Records provided Block Start

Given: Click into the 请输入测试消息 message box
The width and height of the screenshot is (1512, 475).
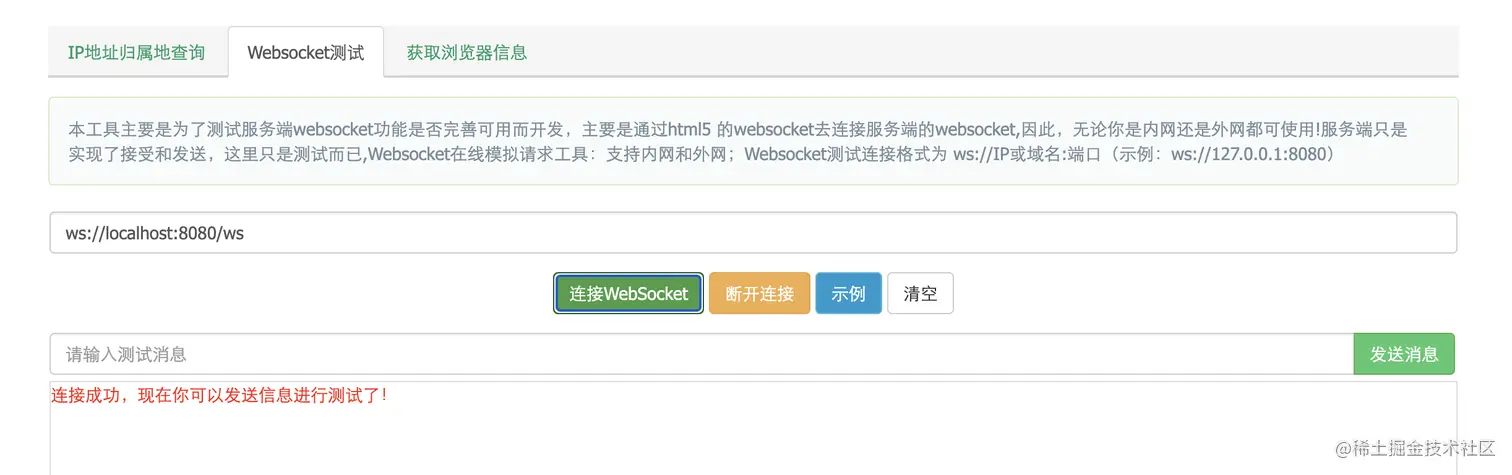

Records provided Block End
Records provided Block Start

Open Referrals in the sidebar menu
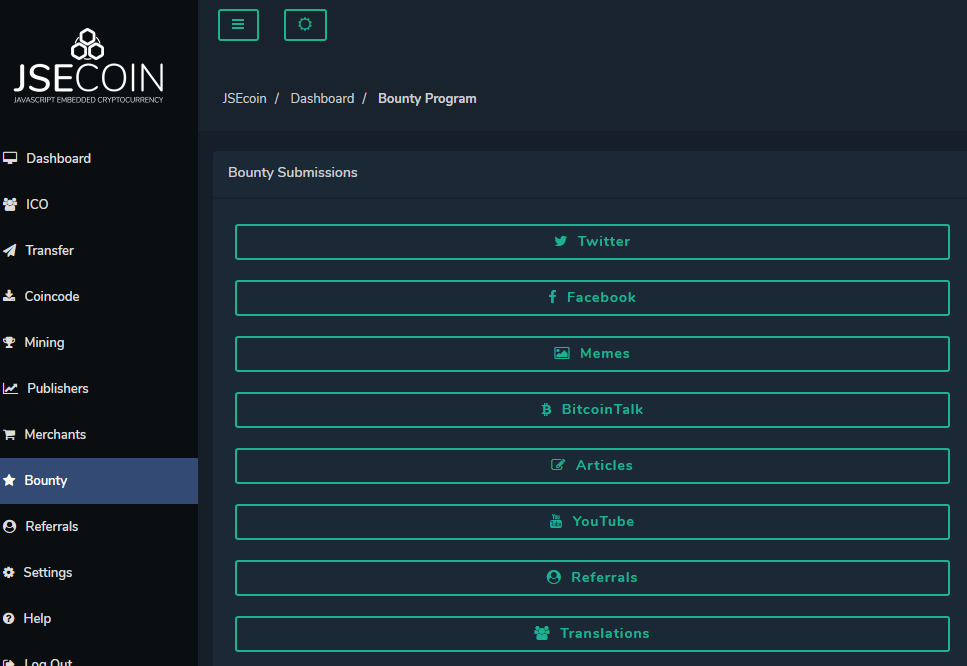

Records provided Block End
Records provided Block Start

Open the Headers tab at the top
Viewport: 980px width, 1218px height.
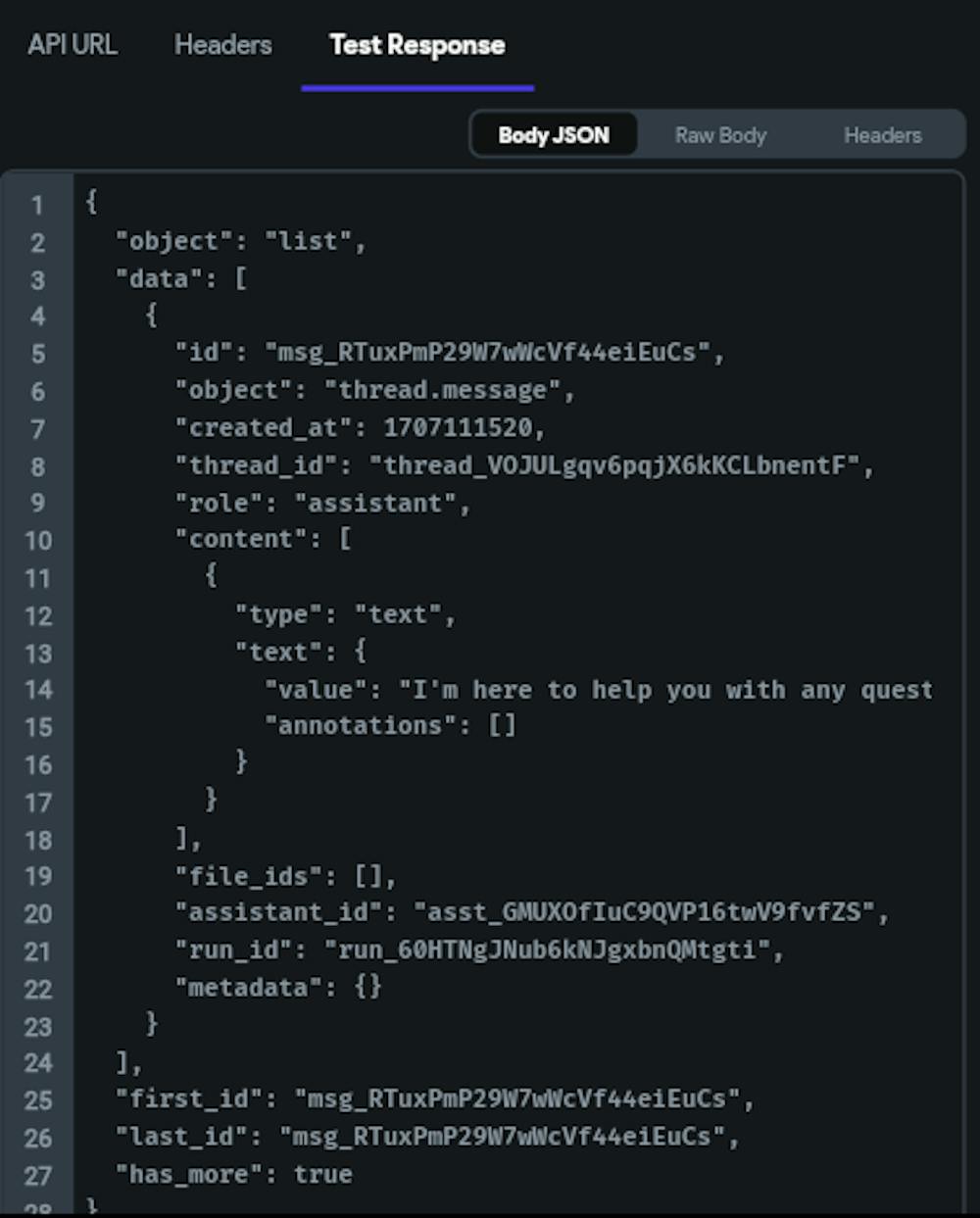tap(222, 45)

Records provided Block End

• [Goal of the exercise] Your answer should consist of the lines from the line with "Given: Click into the 请输入测试消息 message box" to the line with "The width and" above, repeated exactly, both ends included.

• [Finished task]
Given: Click into the 请输入测试消息 message box
The width and height of the screenshot is (1512, 475).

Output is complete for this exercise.